Si bien tenemos más registros de encuentros entre el Salvador y los fariseos que con cualquier otro grupo en el Nuevo Testamento, es importante reconocer que no fueron los fariseos los únicos responsables de los esfuerzos para terminar con la vida del Salvador. Los principales sacerdotes y los saduceos tenían sus propias preocupaciones religiosas y políticas que los llevaron a oponerse a Cristo y desarrollar hostilidad hacia Él con el tiempo.
Los fariseos estaban divididos por diferentes escuelas de pensamiento, y aquellos que vivían en diferentes áreas no estaban directamente conectados entre sí. Así, las interacciones en Galilea no necesariamente influyeron de inmediato en los sentimientos de aquellos en Jerusalén.
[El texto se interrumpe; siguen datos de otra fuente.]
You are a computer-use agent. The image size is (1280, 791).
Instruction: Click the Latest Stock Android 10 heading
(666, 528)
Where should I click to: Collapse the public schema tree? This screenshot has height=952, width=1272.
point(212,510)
Sin embargo, en este artículo me enfocaré en los relatos de las interacciones entre el Salvador y los fariseos con la esperanza de aclarar cómo personas que buscan ser leales a la verdad pueden volverse endurecidas y hostiles cuando se les desafía a elevarse a un nivel más alto. Al analizar en profundidad a uno de los grupos influyentes durante la vida de Jesús, espero que podamos ver un patrón general de personas justas decidiendo cómo responder a un llamado al arrepentimiento y a ser más santos.
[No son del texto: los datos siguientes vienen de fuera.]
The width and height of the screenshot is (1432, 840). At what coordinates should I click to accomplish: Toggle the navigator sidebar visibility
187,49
Al hacer un pacto con los hijos de Israel, el Señor les mandó: “Seréis santos, porque yo soy santo” (Levítico 11:44). El esfuerzo por buscar la santidad y separarse del mundo que los rodeaba fue tanto un desafío como una fuente de identidad para los israelitas a lo largo de su historia. Esta búsqueda de santidad continuó más allá de los tiempos del Antiguo Testamento, en la era intertestamentaria y el ministerio mortal del Salvador. Durante el período intertestamentario y la vida de Jesús, la cultura helenizada presionaba a los judíos para abandonar los estándares del pacto. Su carácter distintivo en la dieta, la circuncisión y la observancia del día de reposo era motivo de burla. Un pequeño grupo judío que resistió activamente esta presión fueron los fariseos. Sus esfuerzos se centraron en la pureza ritual en la preparación de alimentos y la observancia cuidadosa del día de reposo. Sus estrictos esfuerzos por vivir la ley de Moisés y llevar la santidad del templo a la vida de todos los judíos surgieron de esta posición defensiva. En su esfuerzo por encontrar santidad, también criticaron a otros que no cumplían con sus estándares.
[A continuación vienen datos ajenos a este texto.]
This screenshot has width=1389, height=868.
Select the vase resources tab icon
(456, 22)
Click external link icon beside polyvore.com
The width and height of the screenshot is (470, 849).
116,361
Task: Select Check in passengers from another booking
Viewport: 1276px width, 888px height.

Los relatos del Nuevo Testamento sobre las críticas de los fariseos hacia el Salvador y Sus seguidores pueden entenderse mejor cuando se ven en este contexto histórico. Sus creencias sobre la naturaleza de la santidad ayudan a explicar sus preocupaciones iniciales sobre el Salvador. Cuando Jesús fue criticado por no seguir la comprensión de santidad de los fariseos, Él respondió a sus críticas con enseñanzas que señalaban la verdadera naturaleza de la santidad. Curiosamente, frecuentemente usó palabras de los profetas del Antiguo Testamento para hacer Su punto, enseñando que la naturaleza divina de la santidad ya había sido revelada. Al dar estas reprensiones a Sus críticos, ellos estaban en una posición de cambiar su perspectiva y buscar una forma superior de santidad. Pero, como ocurre con toda reprensión inspirada, también eran libres de endurecer sus corazones y resistir Sus enseñanzas. Como veremos, para los fariseos que debatieron con Jesús, el patrón general fue resistir el llamado al arrepentimiento. Cuando estos fariseos se negaron a replantearse lo que significaba ser santos, su defensividad se convirtió en hostilidad y alimentó su resistencia activa hacia el Salvador y Su llamado a la santidad.
La visión de santidad de los fariseos
La oposición de los fariseos hacia Jesús se centró en críticas sobre las prácticas alimenticias y la observancia del sábado, que iban en contra de su comprensión del verdadero judaísmo. En el centro de la preocupación de los fariseos estaba su confianza en lo que los Evangelios llaman “las tradiciones de los ancianos” (Mateo 15:2; Marcos 7:5), también conocidas como “tradición ancestral”.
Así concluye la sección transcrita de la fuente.